Fatigue is mental and physical exhaustion that does not get better with rest. Fatigue may make daily activities difficult or cause extreme sleepiness. It is normal to feel tired sometimes, but long-term fatigue may be a sign of serious illness.

What increases my risk for fatigue?

  • Health conditions such as anemia, thyroid problems, diabetes, heart disease, or cancer
  • Chemotherapy or radiation therapy
  • An infection or a sleep disorder
  • Depression, anxiety, or stress
  • Medicines such as beta-blockers, antihistamines, or antidepressants
  • Lack of proper nutrition

How is the cause of fatigue diagnosed?

Your healthcare provider will ask about your sleep habits, appetite, activities, stress level, and exercise. He or she will ask about your medical history and what medicines you take. You may also need any of the following:

  • Blood tests are used to check for infection, diabetes, and other illnesses. These tests also show how well your thyroid, liver, kidneys, and other organs are working.
  • Urine tests will show if you are pregnant, or have other health problems.
  • Sleep studies may be used to find out if your fatigue is caused by a sleep disorder.

How is fatigue treated?

Your symptoms may get better without treatment. You will receive treatment for any health conditions that may be causing your fatigue. The following can help you manage fatigue:

  • Keep a fatigue diary. Include anything that makes you feel more tired or less tired. Bring the diary with you to follow-up visits with your provider.
  • Exercise as directed. Exercise can help you feel more alert. Exercise can also help you manage stress or relieve depression. Try to get at least 30 minutes of exercise most days of the week.
  • Keep a regular sleep schedule. Go to bed and wake up at the same times every day. Limit naps to 1 hour each day. A nap can improve fatigue, but a long nap may make it harder to go to sleep at night.
  • Plan and limit your activities. Limit the number of activities such as shopping and cleaning you do each day. If possible, try to spread out your trips throughout the week. Plan ahead so you are not rushing to get something done. Only do activities that you have the energy to complete. Take breaks between activities. Ask for help if you need it. Another person may be able to drive you or help with daily activities.
  • Eat a variety of healthy foods. Healthy foods include fruits, vegetables, whole-grain breads, low-fat dairy products, beans, lean meats, and fish. Good nutrition can help manage fatigue.
  • Limit caffeine and alcohol. These can make it difficult to fall or stay asleep. Women should limit alcohol to 1 drink a day. Men should limit alcohol to 2 drinks a day. A drink of alcohol is 12 ounces of beer, 5 ounces of wine, or 1½ ounces of liquor. Ask our healthcare provider how much caffeine is safe for you.
  • Do not smoke. Nicotine and other chemicals in cigarettes and cigars can cause lung damage and increase fatigue. Ask your healthcare provider for information if you currently smoke and need help to quit. E-cigarettes or smokeless tobacco still contain nicotine. Talk to your healthcare provider before you use these products.
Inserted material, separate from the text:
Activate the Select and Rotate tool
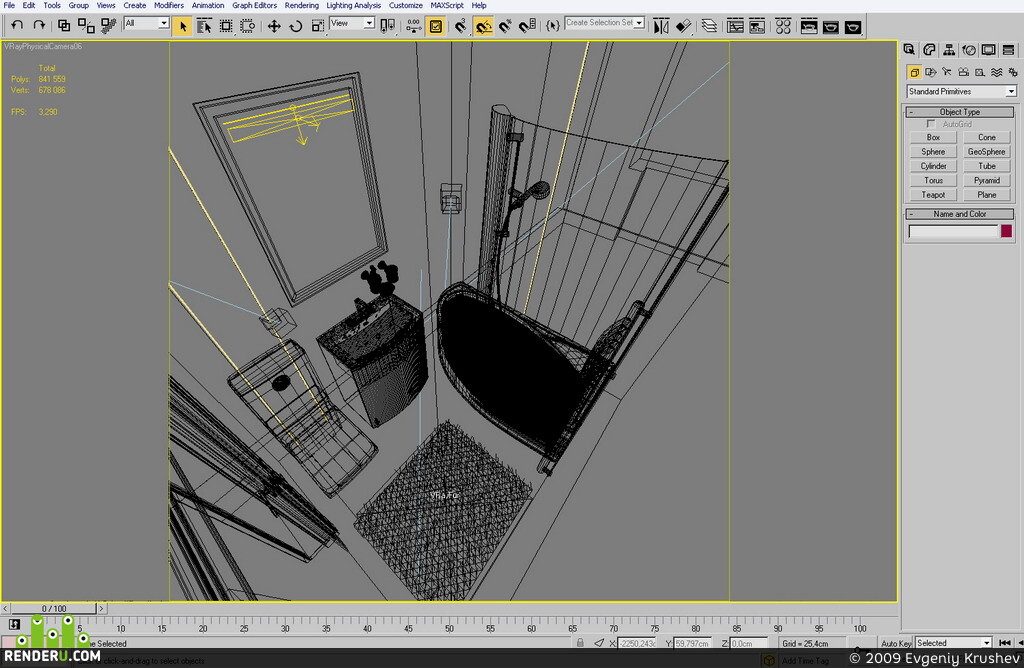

When should I seek immediate care?

  • You have chest pain.

  • You have difficulty breathing.

When should I contact my healthcare provider?

  • You have a cough that gets worse, or does not go away.

  • You see blood in your urine or bowel movement.
  • You have numbness or tingling around your mouth or in an arm or leg.
  • You faint, feel dizzy, or have vision changes.
  • You have swelling in your lymph nodes.
  • You are a woman and have vaginal bleeding that is not normal for you, or is not expected.
  • You lose weight without trying, or you have trouble eating.
  • You feel weak or have muscle pain.
  • You have pain or swelling in your joints.
  • You have questions or concerns about your condition or care.